Feeding and Hydration

  • Noah usually breastfeeds every 3-4 hours, but today he has refused most feeds.
  • He has only had a few small sips in the last six hours.
  • Usually, he has five or six wet nappies a day, but today he has only had two.

Home Environment and Social Factors

  • Sarah lives with her parents, siblings, and extended family in a crowded household.
  • Her father smokes inside, but she doesn’t feel comfortable asking him to stop.
  • The family has limited access to medical care, and they rely on the local clinic for most health issues.
  • There is no easy transport to the nearest hospital. If Noah needs to go, she is unsure how she will get there.

Understanding of the Condition and Concerns

  • She thinks Noah might have a bad cold, but she doesn’t know if it’s serious.
  • She is worried about dehydration since Noah isn’t drinking.
  • She is scared that this might be the same illness that led to her eldest child’s hospitalisation.
  • She doesn’t know whether he needs antibiotics or other treatment.
  • She is afraid of being away from home for too long if she has to go to the hospital.

Emotional Cues

(Role-player should respond with appropriate emotions)

  • Anxious and worried: Sarah frequently asks whether Noah is seriously ill.
  • Guilt and helplessness: If asked about household smoking, she may appear uncomfortable or upset.
  • Stressed about transport: She expresses concern about how she would get to the hospital.
  • Reassured if given a clear plan: If the candidate explains the illness and what to watch for, she will feel slightly relieved but may still seek reassurance.

Questions for the Candidate

(Ask these naturally during the conversation)

  1. “Does he need to go to the hospital? I don’t know how I’ll get there.”
  2. “Is this as serious as what my daughter had last year?”
  3. “Is there anything I can do at home to help him breathe better?”
  4. “Will he need medicine for this? Should he be on antibiotics?”
  5. “How can I stop him from getting sick like this again?”
  6. “Is there something in the house that could be making him worse?”

Expectations

(What Sarah wants from the consultation)

  • Clear advice on whether Noah needs to be hospitalised.
  • Practical guidance on how to manage his symptoms at home if safe to do so.
  • Reassurance that she is making the right decision for her child.
  • Non-judgmental support regarding household smoking and other social challenges.
  • Education on how to prevent future respiratory illnesses.

THE COMPETENT CANDIDATE

The competent candidate should be able to:

Task 1: Take a focused history from the caregiver, ensuring a culturally safe approach.

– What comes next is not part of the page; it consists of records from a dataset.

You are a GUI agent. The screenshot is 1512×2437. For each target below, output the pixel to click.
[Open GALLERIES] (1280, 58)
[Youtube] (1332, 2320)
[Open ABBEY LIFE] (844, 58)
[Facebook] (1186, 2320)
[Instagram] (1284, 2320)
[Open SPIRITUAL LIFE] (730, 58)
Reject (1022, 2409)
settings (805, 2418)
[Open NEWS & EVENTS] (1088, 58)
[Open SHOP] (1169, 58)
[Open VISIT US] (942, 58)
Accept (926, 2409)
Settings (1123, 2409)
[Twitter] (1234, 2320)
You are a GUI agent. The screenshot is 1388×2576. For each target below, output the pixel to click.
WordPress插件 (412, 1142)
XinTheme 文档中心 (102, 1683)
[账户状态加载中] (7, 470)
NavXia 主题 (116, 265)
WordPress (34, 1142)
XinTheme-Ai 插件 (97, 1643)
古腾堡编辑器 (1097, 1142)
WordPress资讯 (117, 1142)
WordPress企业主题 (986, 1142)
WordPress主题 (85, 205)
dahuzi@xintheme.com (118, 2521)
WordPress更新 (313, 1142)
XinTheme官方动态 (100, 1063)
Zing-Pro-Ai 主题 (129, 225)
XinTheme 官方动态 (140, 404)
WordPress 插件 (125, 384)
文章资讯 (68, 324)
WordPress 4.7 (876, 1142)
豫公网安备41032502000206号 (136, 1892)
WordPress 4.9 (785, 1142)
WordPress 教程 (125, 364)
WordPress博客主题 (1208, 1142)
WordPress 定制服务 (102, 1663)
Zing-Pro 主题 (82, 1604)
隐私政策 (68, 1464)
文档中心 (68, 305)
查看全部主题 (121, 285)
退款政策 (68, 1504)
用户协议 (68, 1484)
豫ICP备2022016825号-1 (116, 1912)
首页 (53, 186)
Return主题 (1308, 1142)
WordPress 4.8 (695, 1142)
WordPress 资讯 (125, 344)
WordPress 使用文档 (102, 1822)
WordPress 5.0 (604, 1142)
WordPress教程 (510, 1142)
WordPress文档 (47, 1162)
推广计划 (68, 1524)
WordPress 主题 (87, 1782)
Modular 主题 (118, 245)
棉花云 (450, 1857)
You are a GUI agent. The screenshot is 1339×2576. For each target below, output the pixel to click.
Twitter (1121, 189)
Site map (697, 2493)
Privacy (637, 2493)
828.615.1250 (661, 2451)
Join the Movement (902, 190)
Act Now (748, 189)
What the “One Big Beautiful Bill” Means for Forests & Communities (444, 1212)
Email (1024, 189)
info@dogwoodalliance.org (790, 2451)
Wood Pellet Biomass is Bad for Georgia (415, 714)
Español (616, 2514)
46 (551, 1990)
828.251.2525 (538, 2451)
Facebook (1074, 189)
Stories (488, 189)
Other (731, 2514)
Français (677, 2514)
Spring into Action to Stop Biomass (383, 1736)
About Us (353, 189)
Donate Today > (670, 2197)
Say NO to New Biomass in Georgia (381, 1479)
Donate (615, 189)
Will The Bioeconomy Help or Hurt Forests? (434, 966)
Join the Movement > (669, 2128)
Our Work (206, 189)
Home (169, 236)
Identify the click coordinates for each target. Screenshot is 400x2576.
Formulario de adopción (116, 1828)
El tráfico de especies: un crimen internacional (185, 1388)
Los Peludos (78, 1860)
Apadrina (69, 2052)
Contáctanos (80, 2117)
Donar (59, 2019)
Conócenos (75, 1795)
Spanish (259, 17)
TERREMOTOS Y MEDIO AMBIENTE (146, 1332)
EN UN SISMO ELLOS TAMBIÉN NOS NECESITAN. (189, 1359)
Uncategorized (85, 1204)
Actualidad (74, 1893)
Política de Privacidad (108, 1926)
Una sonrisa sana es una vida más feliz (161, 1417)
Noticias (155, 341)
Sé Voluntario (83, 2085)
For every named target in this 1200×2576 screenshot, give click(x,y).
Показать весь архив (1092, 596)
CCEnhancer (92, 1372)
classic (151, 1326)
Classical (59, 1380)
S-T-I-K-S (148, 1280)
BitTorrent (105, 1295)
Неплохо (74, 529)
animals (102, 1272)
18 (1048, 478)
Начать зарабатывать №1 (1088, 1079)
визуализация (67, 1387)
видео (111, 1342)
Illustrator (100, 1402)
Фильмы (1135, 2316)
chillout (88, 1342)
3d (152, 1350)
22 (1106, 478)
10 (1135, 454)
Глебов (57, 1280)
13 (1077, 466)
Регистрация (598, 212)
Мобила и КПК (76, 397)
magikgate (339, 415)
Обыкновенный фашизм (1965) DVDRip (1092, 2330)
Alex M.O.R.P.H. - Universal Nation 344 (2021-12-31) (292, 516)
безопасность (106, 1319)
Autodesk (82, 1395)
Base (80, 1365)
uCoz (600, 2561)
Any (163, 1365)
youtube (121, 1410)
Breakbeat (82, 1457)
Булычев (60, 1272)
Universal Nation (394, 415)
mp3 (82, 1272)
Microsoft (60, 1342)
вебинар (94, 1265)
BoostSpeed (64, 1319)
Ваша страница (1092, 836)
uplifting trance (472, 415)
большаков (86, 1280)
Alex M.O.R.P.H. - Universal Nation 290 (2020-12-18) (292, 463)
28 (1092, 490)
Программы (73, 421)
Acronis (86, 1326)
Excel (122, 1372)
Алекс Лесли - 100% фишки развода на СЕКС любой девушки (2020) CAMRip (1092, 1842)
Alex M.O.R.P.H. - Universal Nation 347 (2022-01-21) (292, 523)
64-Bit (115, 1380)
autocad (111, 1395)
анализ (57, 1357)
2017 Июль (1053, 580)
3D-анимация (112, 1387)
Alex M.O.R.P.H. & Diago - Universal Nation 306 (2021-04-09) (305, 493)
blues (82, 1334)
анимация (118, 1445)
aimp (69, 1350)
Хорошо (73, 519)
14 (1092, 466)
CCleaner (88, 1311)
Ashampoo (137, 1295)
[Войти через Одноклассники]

The competent candidate should:

  • Use open-ended questions to explore Noah’s symptoms, including onset, duration, progression, and severity.
  • Assess feeding and hydration status, including number of wet nappies and level of alertness.
  • Elicit risk factors such as household smoking, overcrowding, and recent illnesses in the home.
  • Demonstrate cultural awareness and sensitivity, engaging with the mother in a respectful, non-judgemental manner.
  • Address the caregiver’s ideas, concerns, and expectations (ICE), including fears about hospitalisation and transport issues.

Task 2: Assess the severity of the infant’s illness and determine if escalation is required.

The competent candidate should:

  • Recognise red flags for severe bronchiolitis, including respiratory distress (increased work of breathing, nasal flaring, intercostal recession), lethargy, poor feeding, and reduced urine output.
  • Interpret vital signs appropriately (respiratory rate of 58/min, oxygen saturation of 92%).
  • Classify bronchiolitis severity based on Australian guidelines.
  • Identify that mild cases may be managed at home with supportive care, while moderate to severe cases may require hospitalisation.
  • Consider logistical challenges in a rural setting, including the need for early retrieval planning if deterioration is likely.

Task 3: Explain your diagnosis and management plan to the caregiver using clear, understandable language.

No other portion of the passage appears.